AEVE ENDING





『あいつはなにも知らないし、悪くない。…あいつを殺すのはお門違いだ』

これはきっと、建て前だけど。
割り切れないくせに。


『あいつがいたから、お前はこんなになったのに』

奥田の指が、倫子の心臓に触れた。

そこは研究時、科学者達に最も切りつけられた場所だ。
今も消えきらない痕が、臍に掛けて走っている。


『───あ、ぁぁ、…』

そうだね。
奪われたのは、確かだった。

───では奪ったのは?






「なにしてるの」



(…雲雀の声がする)

頭を抱えたくなるような美声にも傲慢っぷりにも慣れた。

───だってこんなに、心地良い。



「…橘?」

あ、瞼が開かない。
開けるタイミングを逃した。

(腕が痺れてる…)

後頭部に当たるシルクと室温調整機で調整された温度が優しい。

眠くなってきた。

(雲雀、怒るかな。殴る?)

ギ…。

横たわる左半身が浅く沈む。

雲雀だ。


「…寝たの?」

ギィ…。
ベッドがまた、軋む。沈む。

(怒らないかな…)

このまま寝かせてくれるなら、有り難いのに。
きっとそう甘くはないんだろうけど。

(……あ、暗い)

閉じた瞼の下からでもわかる。
雲雀が覗き込んでいるのか。

(…見るなよ。

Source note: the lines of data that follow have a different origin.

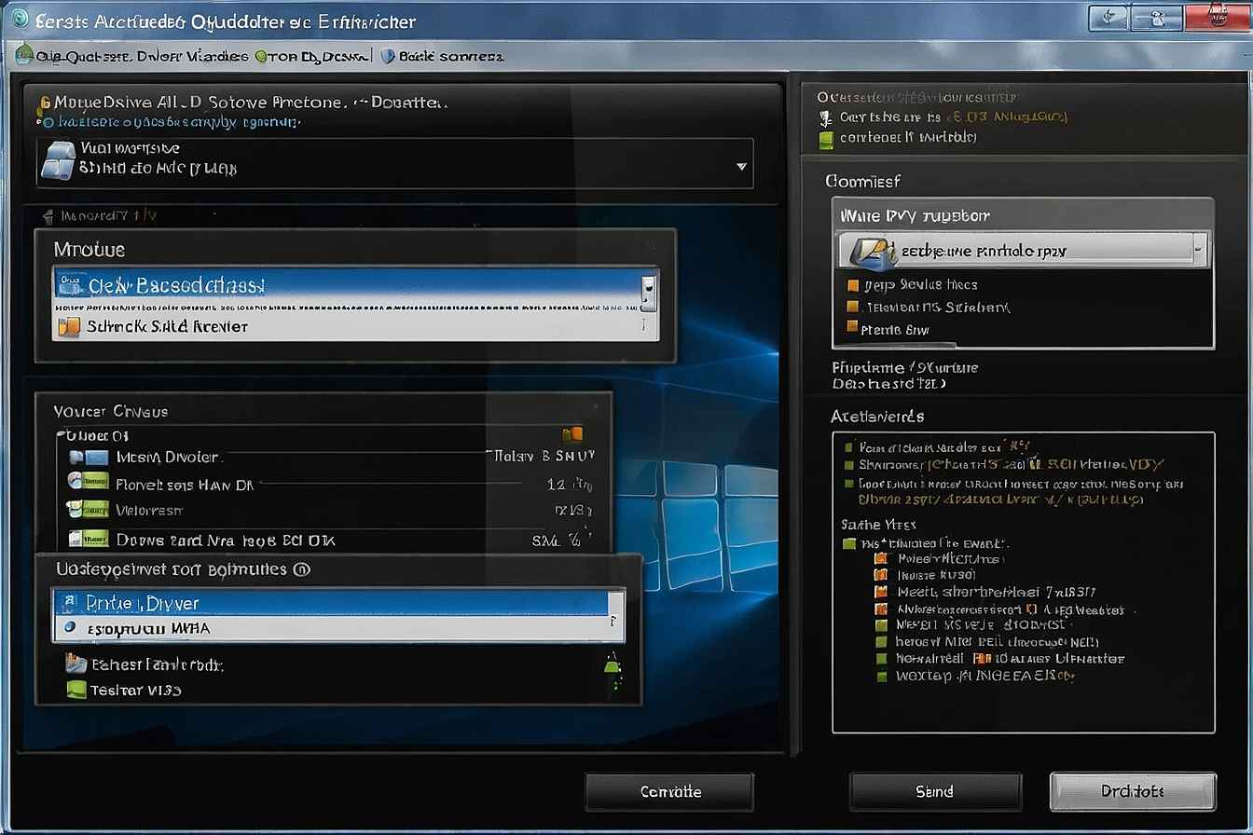The height and width of the screenshot is (835, 1253).
Task: Open the Connect combo box dropdown arrow
Action: point(1199,250)
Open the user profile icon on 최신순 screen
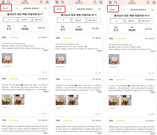 (x=47, y=2)
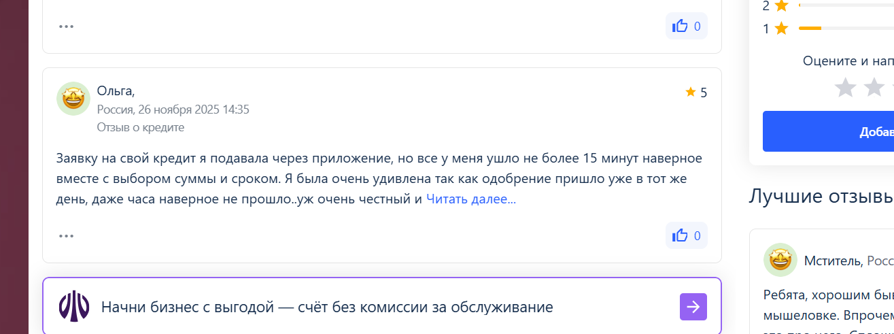
Task: Open the three-dot menu under Ольга's review
Action: [66, 236]
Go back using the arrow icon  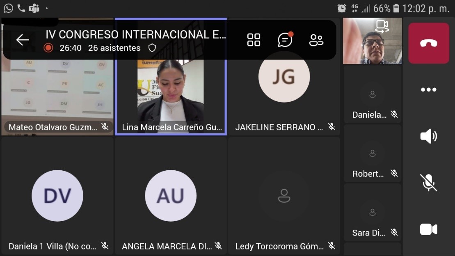click(23, 40)
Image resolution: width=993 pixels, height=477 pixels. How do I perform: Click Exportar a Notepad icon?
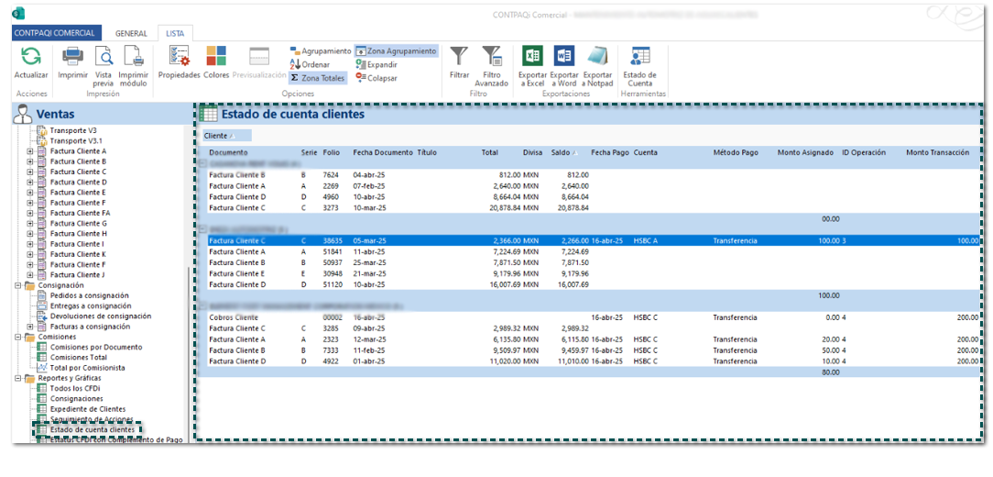[x=597, y=57]
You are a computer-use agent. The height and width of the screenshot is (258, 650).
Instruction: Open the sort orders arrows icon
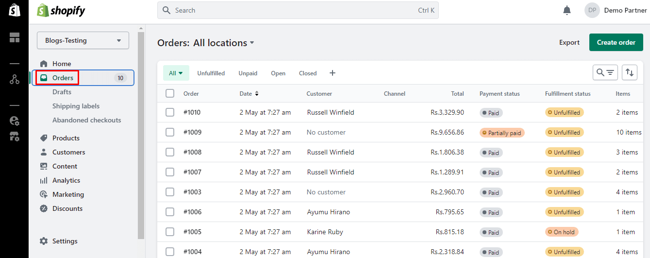coord(630,72)
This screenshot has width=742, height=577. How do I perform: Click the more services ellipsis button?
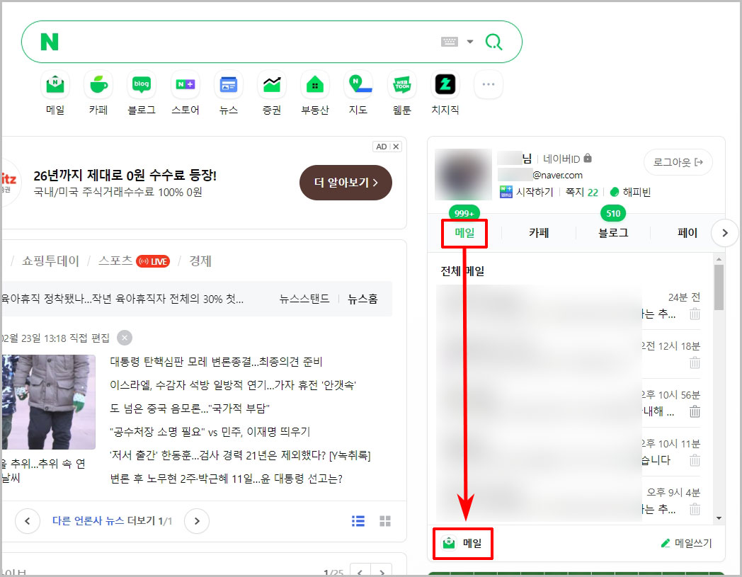[x=488, y=84]
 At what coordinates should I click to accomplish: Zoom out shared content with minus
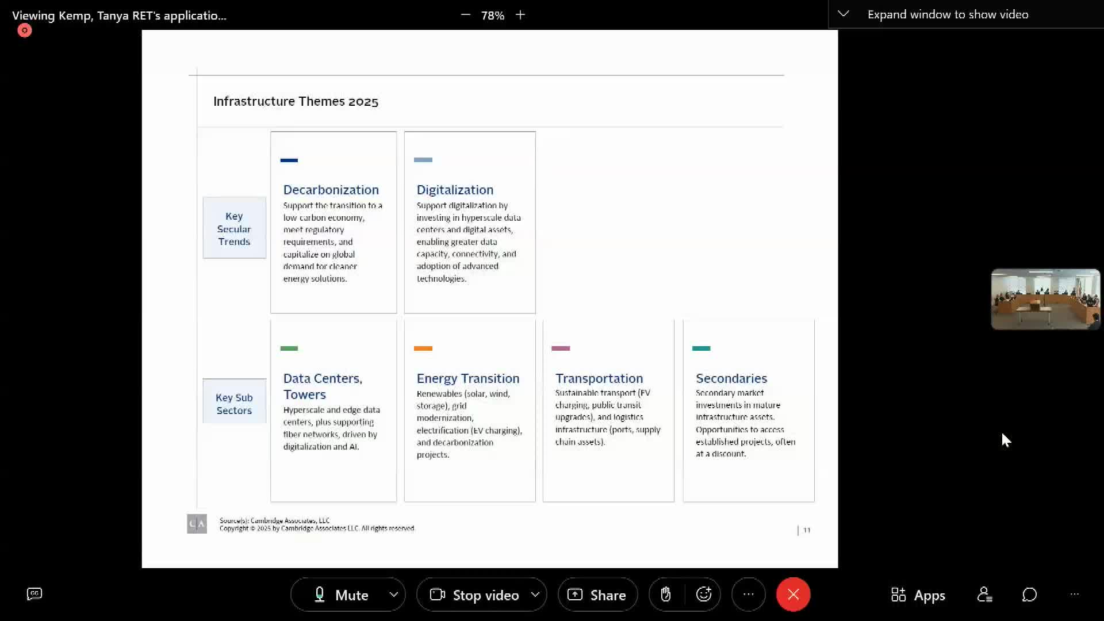[465, 15]
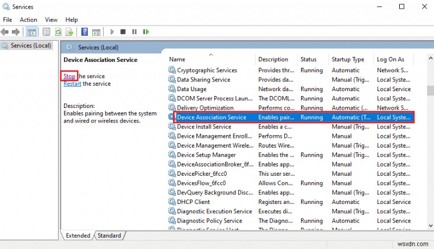Screen dimensions: 434x249
Task: Open the Properties toolbar icon
Action: tap(47, 32)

上向いた寝顔なんて、不細工な顔してるに決まってるのに)

───雲雀の頭が落としているだろう、陰。
暗闇とは違う心地良い仄暗さが、更に倫子を眠気へと誘う。

(私を殺すかもしれない男の傍で)

安堵感が襲う。
不必要な感情だ。

(これは、要らない)

閉じた瞼に、雲雀の気配が降りかかる。

なにを考えているのか、なにをしようとしているのか、予期するには相手が未知数すぎた。